AlloNK®, an Allogeneic Non-genetically Modified, Cord Blood-derived NK Cell Therapy, in Combination With Rituximab, Studied in Relapsing Forms of B-cell Dependent Rheumatologic Diseases.

For Subjects with Refractory Rheumatoid Arthritis (RA):

• Documented diagnosis of RA, meeting the 2010 ACR/EULAR classification criteria.
• Rheumatoid Factor (RF) or Anti Citrullinated Protein Antibody (ACPA) positive.
• High-sensitivity C-reactive protein (hs-CRP) > 3 mg/L or Erythrocyte Sedimentation Rate (ESR) > 28 mm/hr.
• Have had prior treatment for a period of at least 12 weeks with a biologic disease modifying anti-rheumatic drug and were deemed refractory by the treating physician.
• Minimum of six swollen joint counts (SJC) and six tender joint counts (TJC) according to joint assessment.

For subjects with Sjögren's Disease (SjD)

• Prior diagnosis of Primary SjD as per 2016 ACR/EULAR criteria with confirmatory diagnosis in the 24 weeks preceding screening.
• Total Clinical European League Against Rheumatism Sjogren's Syndrome Disease Activity Index (clinESSDAI) > 6.
• Salivary Flow Rate > 0.1 mL/min on stimulation.

For subjects with Idiopathic Inflammatory Myopathies (IIMs)

• Presence of a positive autoantibody (ANA >1:80 or RNP or SSA/SSB or other myositis specific autoantibodies.
• Refractory IIM as defined by inadequate response/intolerance to at least 3 months of glucocorticoids and/or at least one other immunosuppressive.
• Muscle biopsy or muscle MRI to confirm IIM diagnosis, where applicable, within 12 months prior to enrollment.

For Subjects with Systemic Sclerosis (SSc)

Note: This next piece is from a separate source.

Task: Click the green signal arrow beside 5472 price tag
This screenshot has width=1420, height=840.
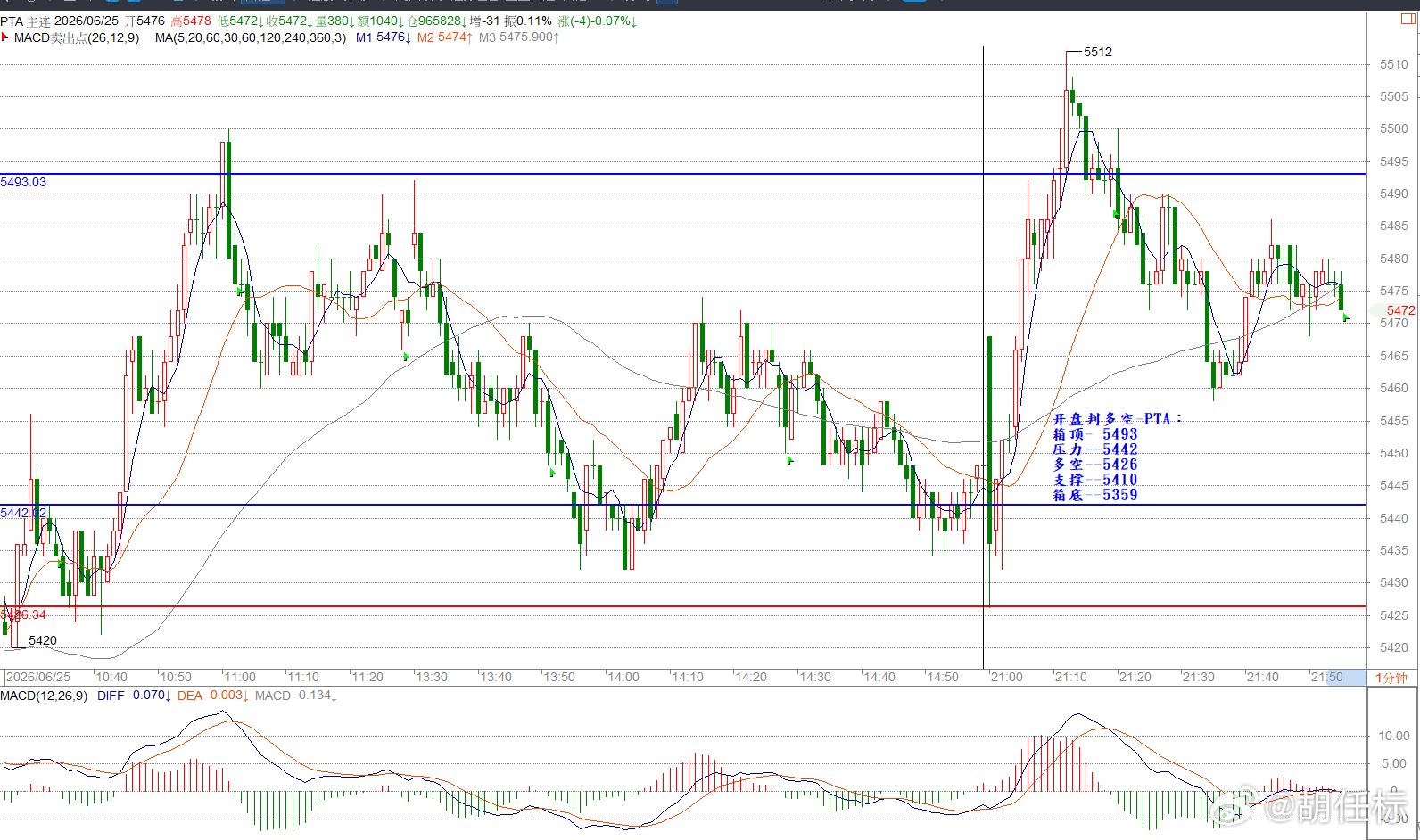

• Diagnosis of SSc in accordance with the ACR/EULAR 2013 classification.
• Modified Rodnan skin score (mRSS) > 10.
• Initial confirmatory diagnosis within 8 years of screening.
• Refractory SSc as defined by inadequate response/intolerance to at least 3 months of glucocorticoids and/or at least one other immunosuppressive.